What to work on :: Duplicate the lines starting with the line containing "Image resolution: width=1568" and going on through the line containing "Action: (94, 166)", leaving out the pictures.

Records supplied ::
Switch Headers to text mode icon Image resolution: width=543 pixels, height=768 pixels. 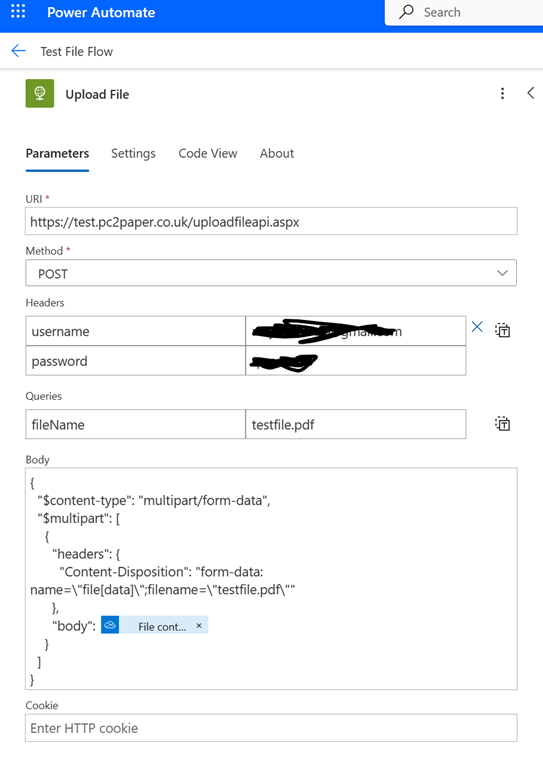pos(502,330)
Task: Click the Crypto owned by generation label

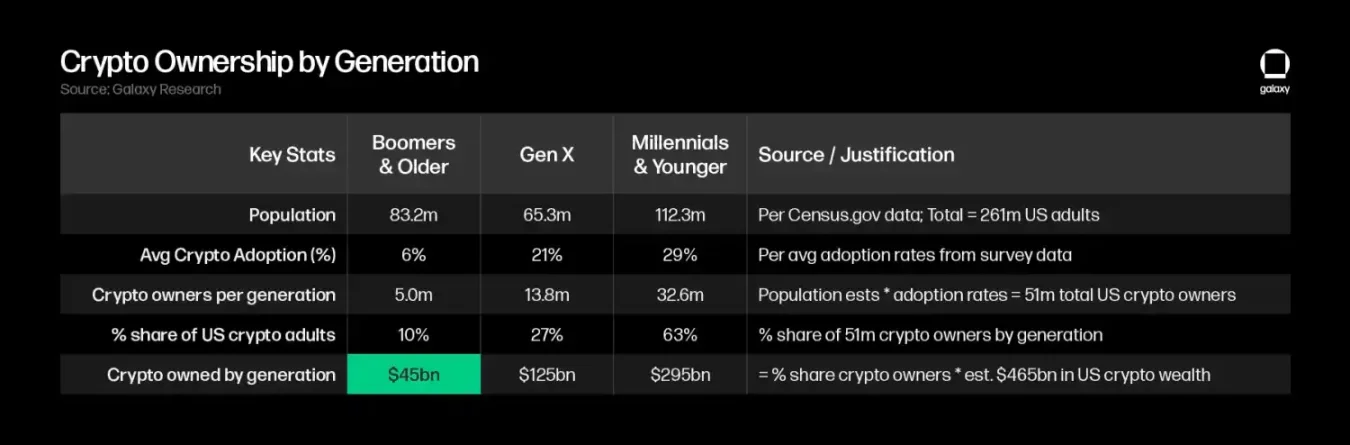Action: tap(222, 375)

---

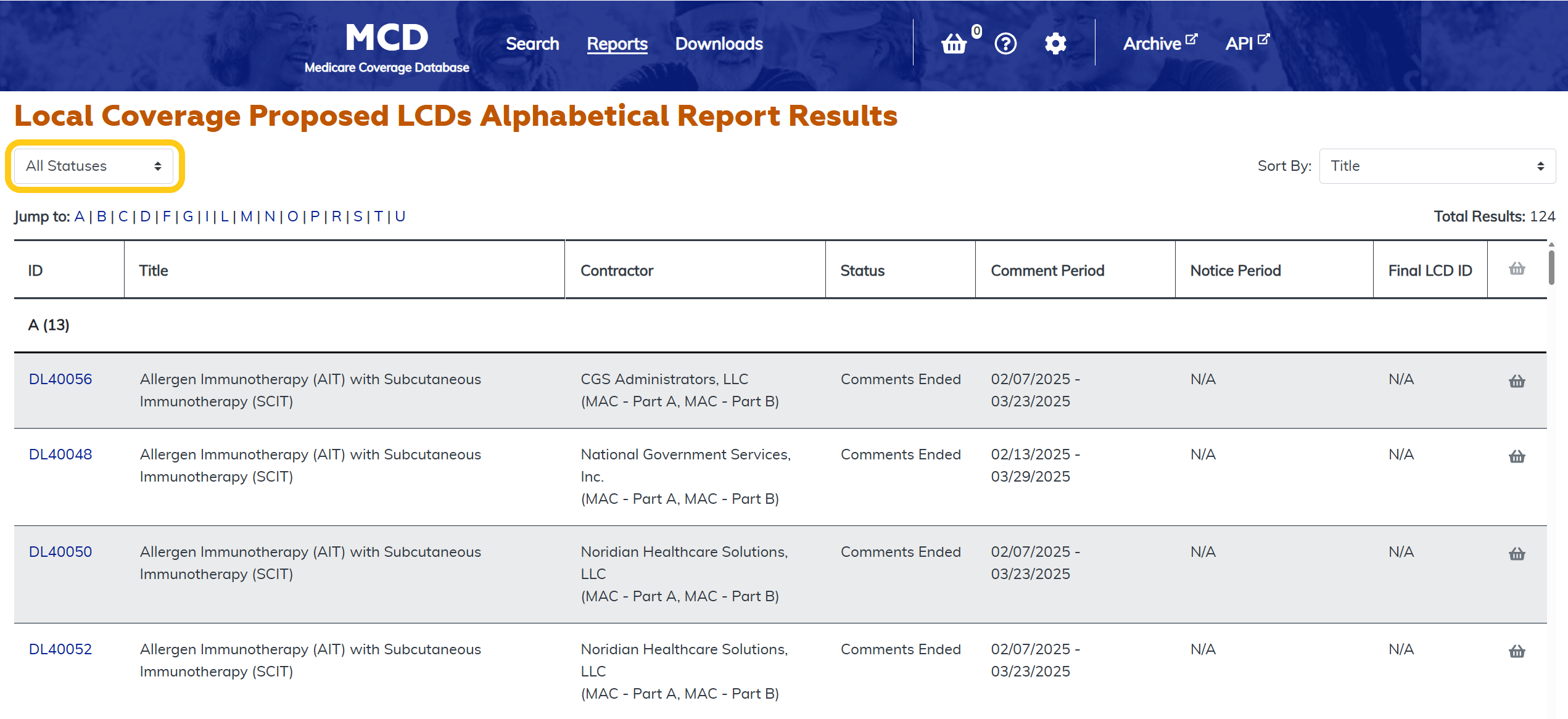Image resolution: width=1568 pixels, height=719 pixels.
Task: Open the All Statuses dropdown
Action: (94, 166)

* * *

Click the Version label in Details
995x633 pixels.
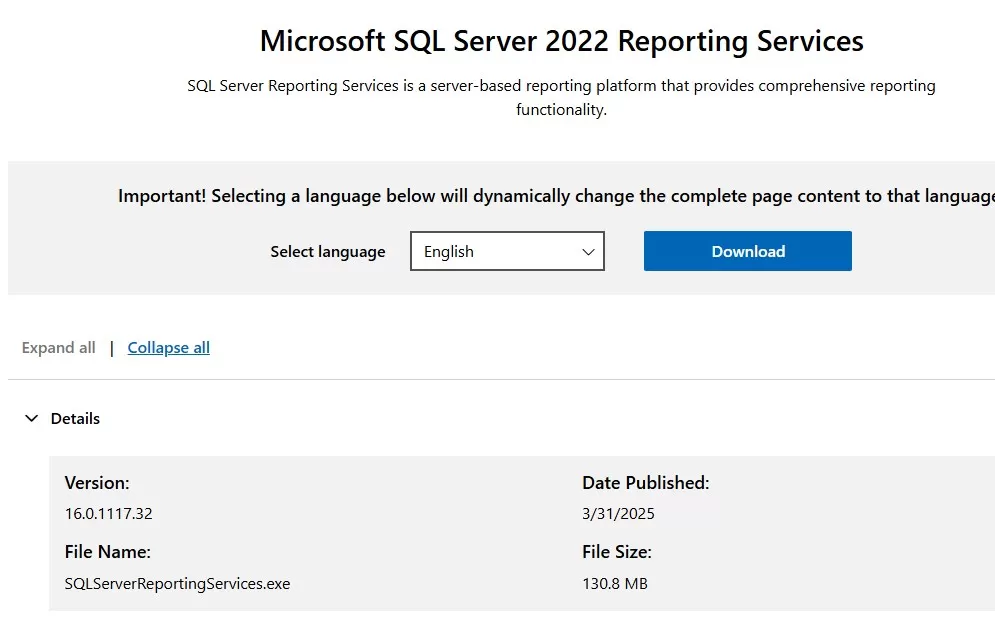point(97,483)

Result for this task ::
Image resolution: width=1568 pixels, height=719 pixels.
Task: Open the All Statuses dropdown
Action: (94, 166)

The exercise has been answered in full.